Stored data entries
══════════════════════════════

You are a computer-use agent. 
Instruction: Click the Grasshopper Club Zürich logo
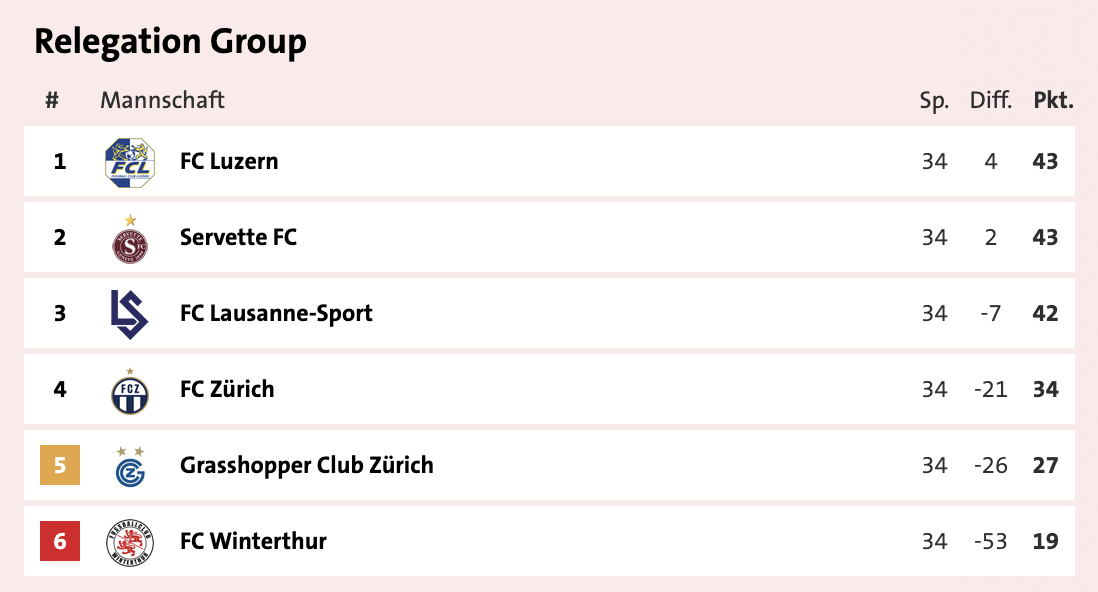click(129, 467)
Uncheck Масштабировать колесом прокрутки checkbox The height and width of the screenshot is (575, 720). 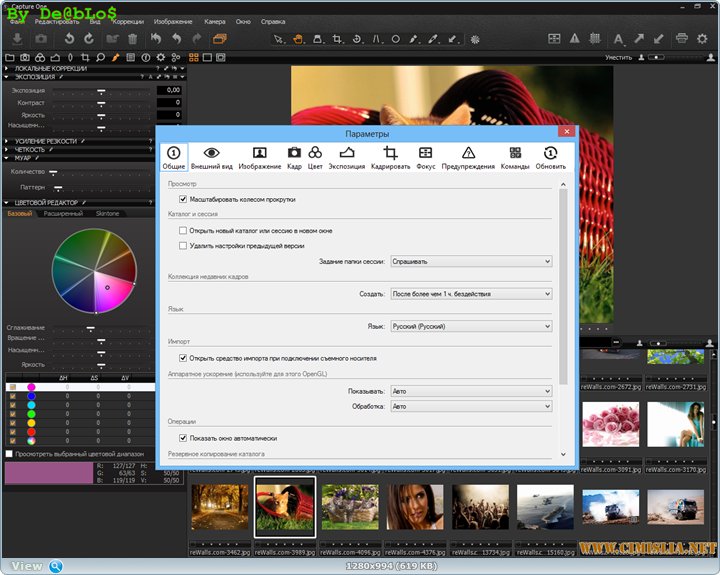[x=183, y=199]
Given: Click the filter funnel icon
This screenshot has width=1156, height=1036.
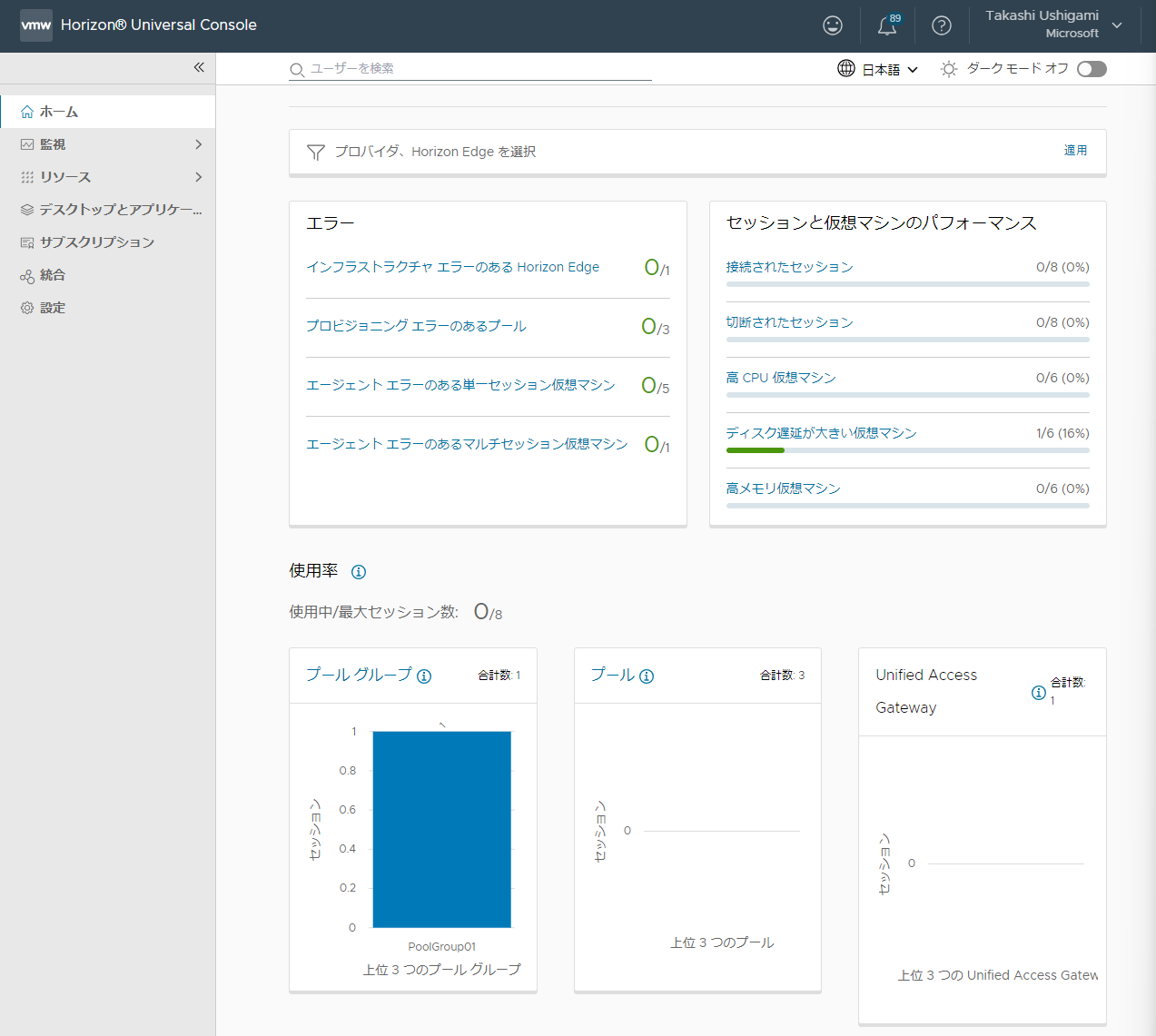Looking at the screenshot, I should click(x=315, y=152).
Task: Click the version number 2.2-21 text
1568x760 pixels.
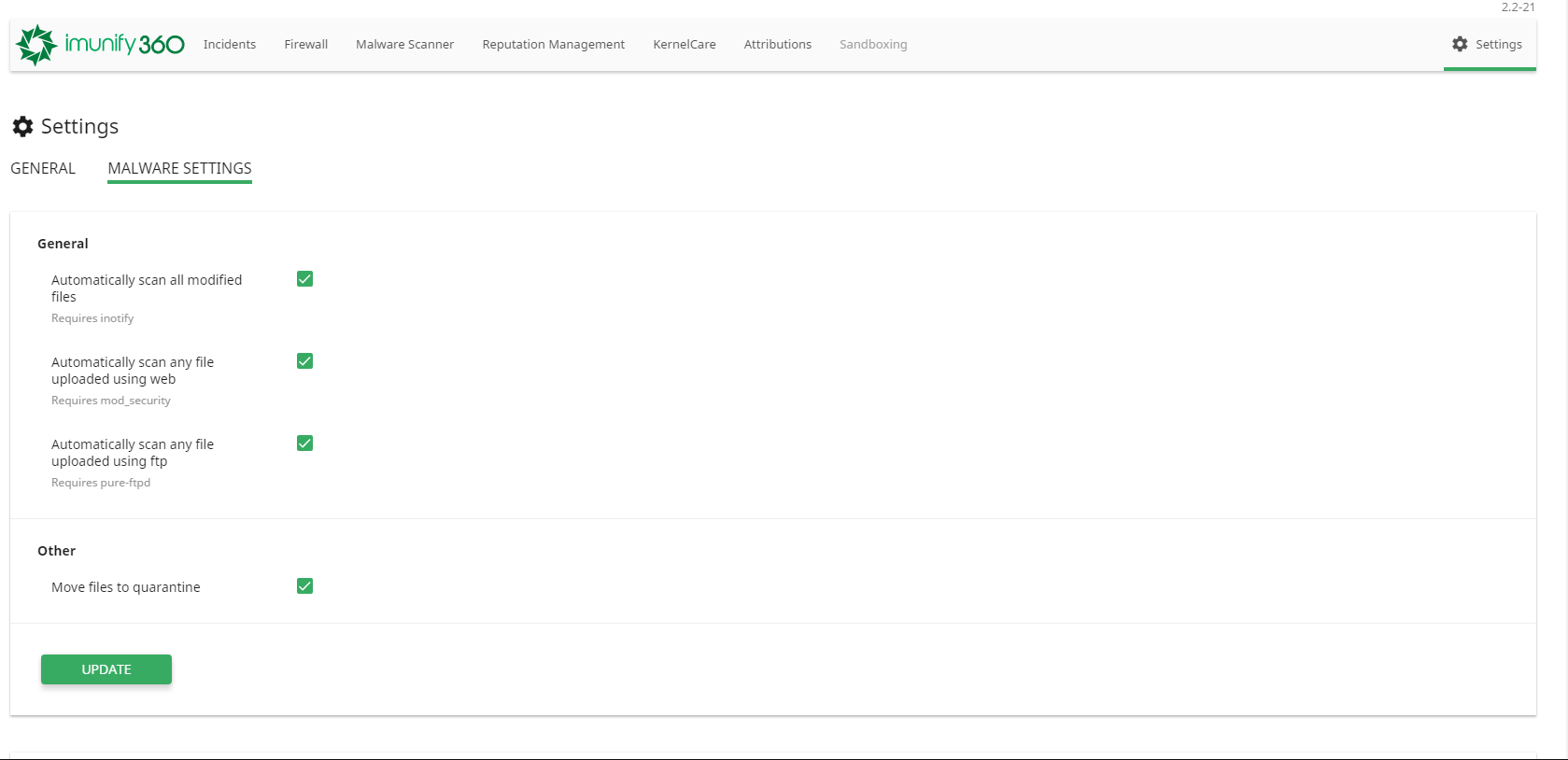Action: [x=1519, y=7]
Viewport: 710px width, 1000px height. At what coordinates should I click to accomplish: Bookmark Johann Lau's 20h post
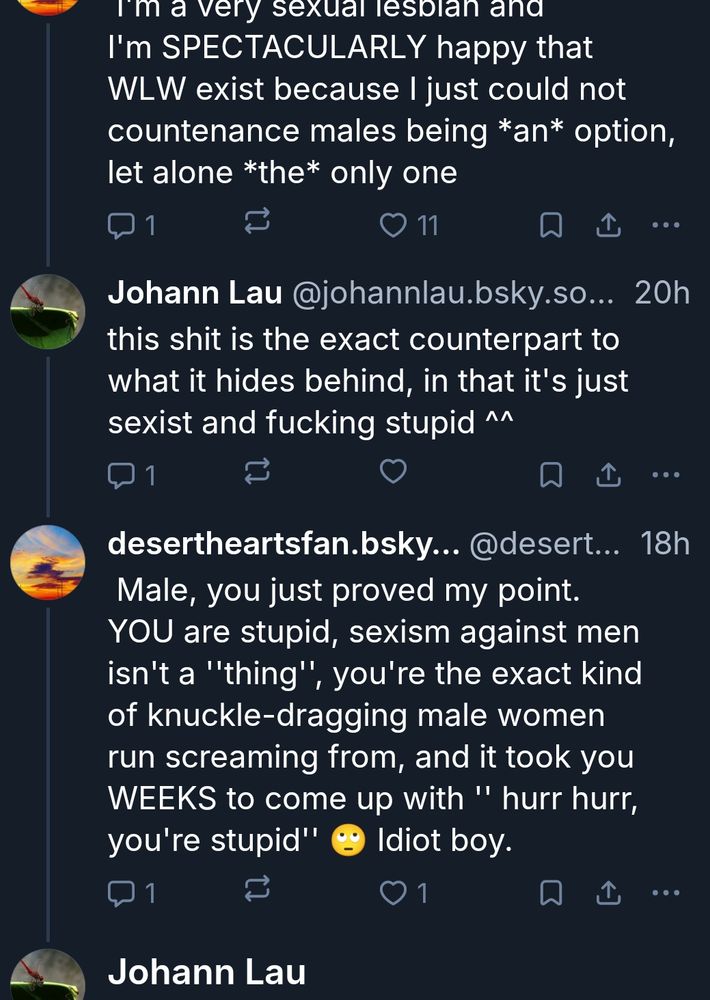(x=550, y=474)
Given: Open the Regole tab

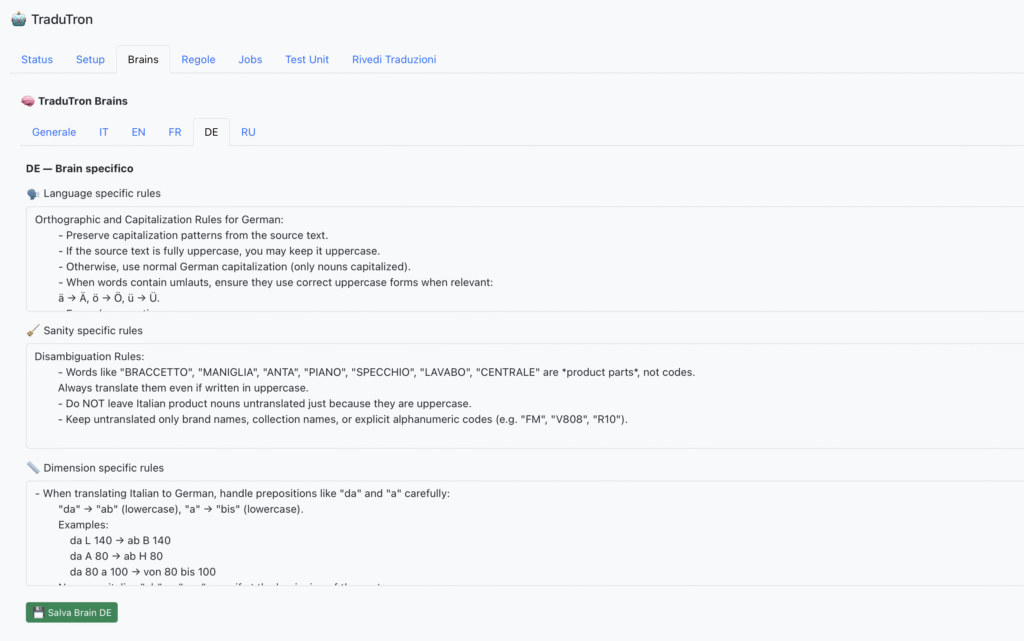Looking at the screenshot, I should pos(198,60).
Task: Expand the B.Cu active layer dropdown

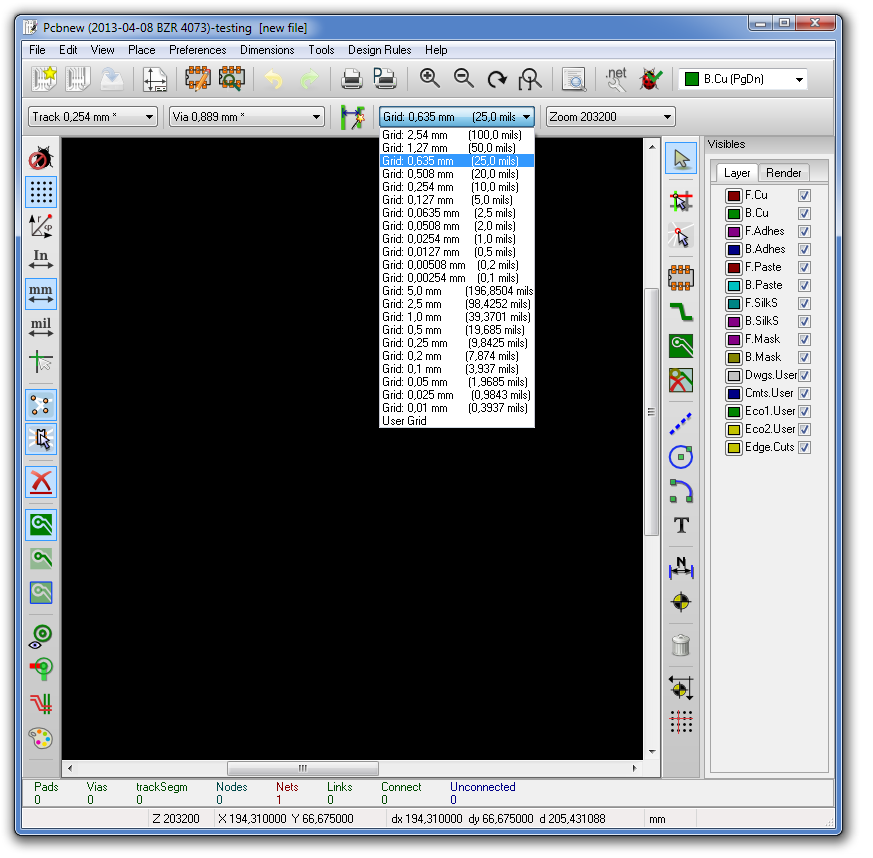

══════════════════════════════

REQUIRED WORK ->
Check every line of the data, and copy the ones that contain "Task".

FINISHED EXERCISE ->
Task: Click the version number 2.2-21 text
Task: Expand the B.Cu active layer dropdown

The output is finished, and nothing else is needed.